## What you have to do
Give the records from the line with "Task: Click the" to the line with "This screenshot has", both included, as a Markdown table with the columns Row and Line. Leave out any blank lines.

## Dataset
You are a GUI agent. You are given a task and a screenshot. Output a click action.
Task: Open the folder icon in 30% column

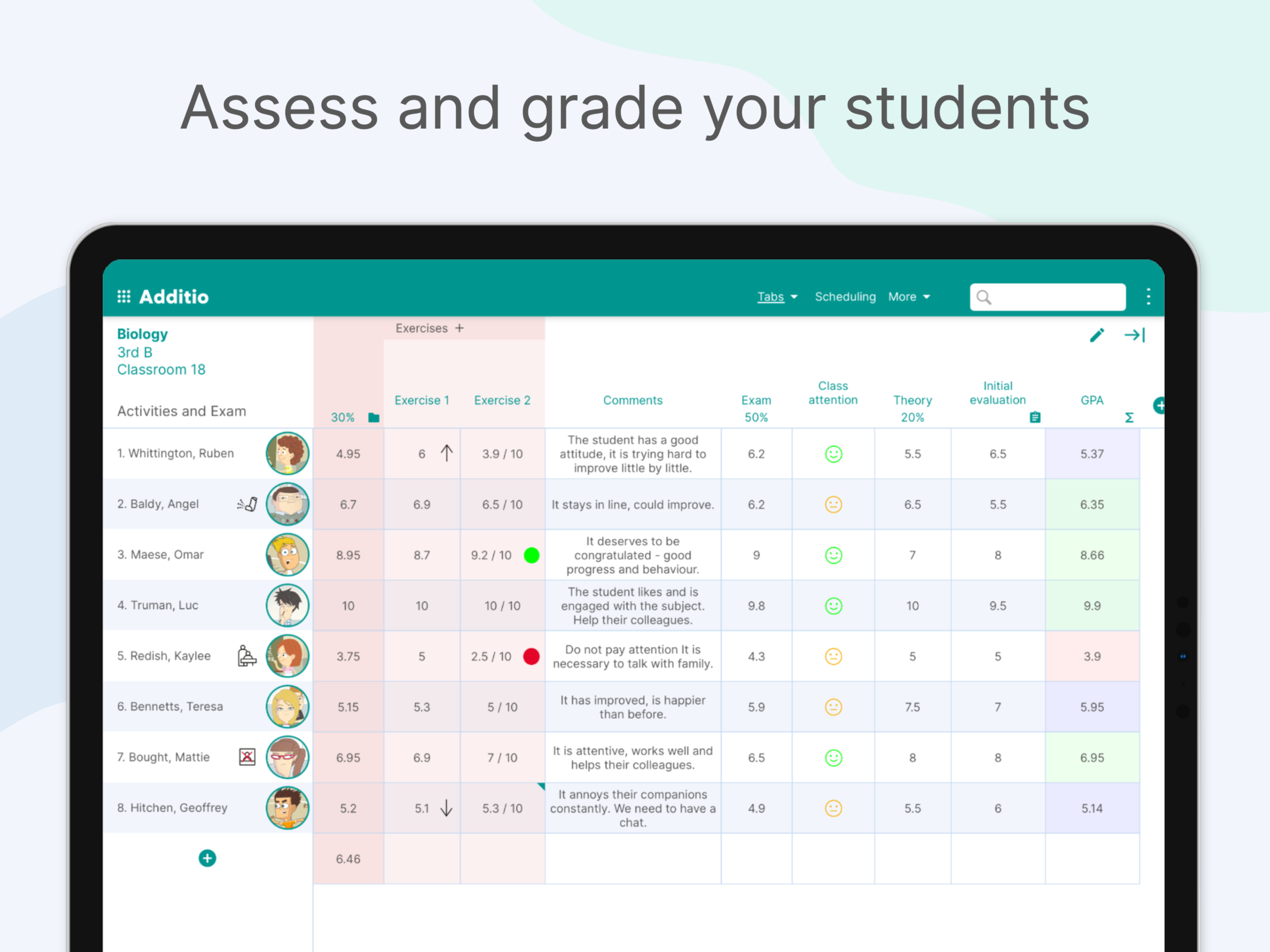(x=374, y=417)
...
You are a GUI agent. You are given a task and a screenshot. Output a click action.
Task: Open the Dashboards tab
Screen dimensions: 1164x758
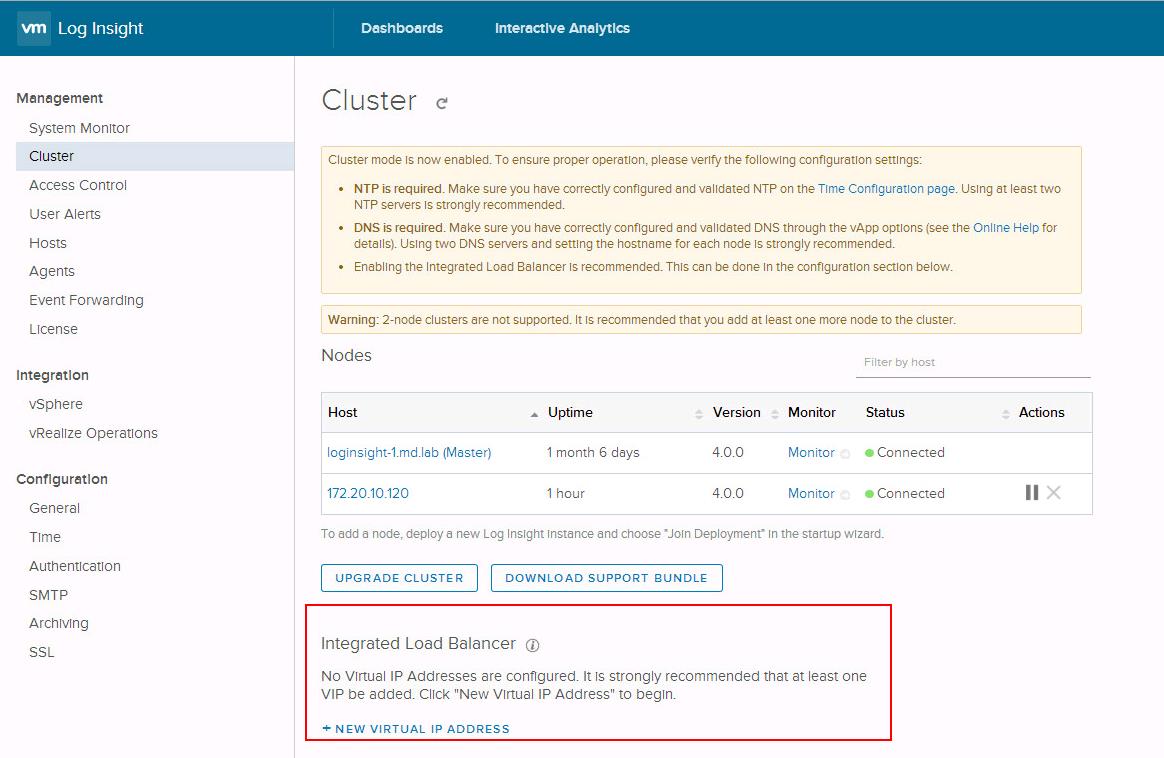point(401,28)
* * *
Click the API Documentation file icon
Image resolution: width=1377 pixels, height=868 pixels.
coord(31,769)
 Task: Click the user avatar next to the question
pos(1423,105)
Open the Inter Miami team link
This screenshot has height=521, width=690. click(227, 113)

## Completed exercise
| Row | Line |
|---|---|
| 1 |  Task: Click the user avatar next to the question |
| 2 | pos(1423,105) |
| 3 | Open the Inter Miami team link |
| 4 | This screenshot has height=521, width=690. click(227, 113) |